Vegueria (region) of Catalonia

Central Catalonia (Catalunya Central; /ca/), also known as Comarques Centrals, is one of the nine regions (vegueries) of Catalonia.

It had 412,033 inhabitants in 2022. Located around the upper and middle sections of the Llobregat and Ter rivers, it includes the counties of Bages, Berguedà, Lluçanès, Moianès, Osona and Solsonès. It borders to the north-west with Alt Pirineu, to the west with Ponent, to the south with Penedès, to the south-east with Barcelona and to the north and north-east with Girona.

Its de facto capital is Manresa, the most populous city, as a law has not set one yet.

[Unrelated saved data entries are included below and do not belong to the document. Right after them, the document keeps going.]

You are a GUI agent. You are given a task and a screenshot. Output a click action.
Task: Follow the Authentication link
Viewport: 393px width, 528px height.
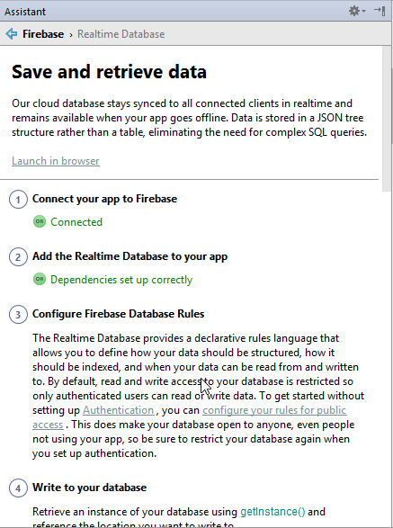(x=118, y=410)
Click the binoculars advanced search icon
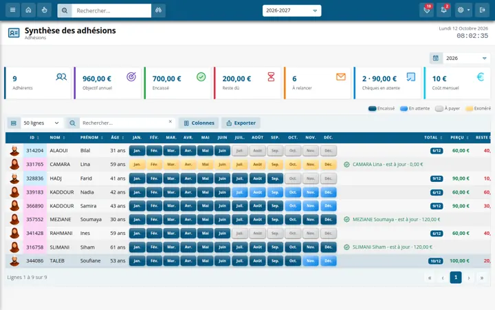This screenshot has height=310, width=495. [x=159, y=10]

The Central Catalonia counties of Lluçanès and Osona, as well as Ripollès, which is located in the Girona region, comprise the natural region and proposed separate vegueria of Alt Ter.

== Demography ==

| Comarca | Capital | Population (2025) | Area (km^{2}) |
|---|---|---|---|
| Bages | Manresa | 187,620 | 1,092 |
| Berguedà | Berga | 41,523 | 1,185 |
| Lluçanès | Prats de Lluçanès | 5,723 | 227 |
| Moianès | Moià | 14,864 | 338 |
| Osona | Vic | 165,946 | 1,019 |
| Solsonès | Solsona | 15,578 | 1,161 |

== Use of Catalan ==
According to a 2018 poll, regular use of Catalan in Central Catalonia stands at almost 60%, whereas the use of Castilian is around 27%. 7% of inhabitants are regular users of both Catalan and Castilian, while 5% have other languages that are neither Castilian nor Catalan as their usual languages.

Within the region, 97% of the population can understand Catalan, 91% can read it and 90% can speak it, while in terms of writing, only 77% are able to write it correctly. The vegueria is the second in Catalonia, after Terres de l'Ebre, where Catalan is most widely used.

== Local media ==

Logo of Canal Taronja, the region's local television station.

=== Television ===
Although the most viewed channels are the ones broadcasting for the whole of Catalonia, such as those of Televisió de Catalunya or RTVE, the region has three local multiplexes. The region's local broadcaster is the private station Canal Taronja. The county of Berguedà also features Televisió del Berguedà, whereas Osona and Lluçanès newspaper El 9 Nou offers a local television channel, also watchable from Moianès.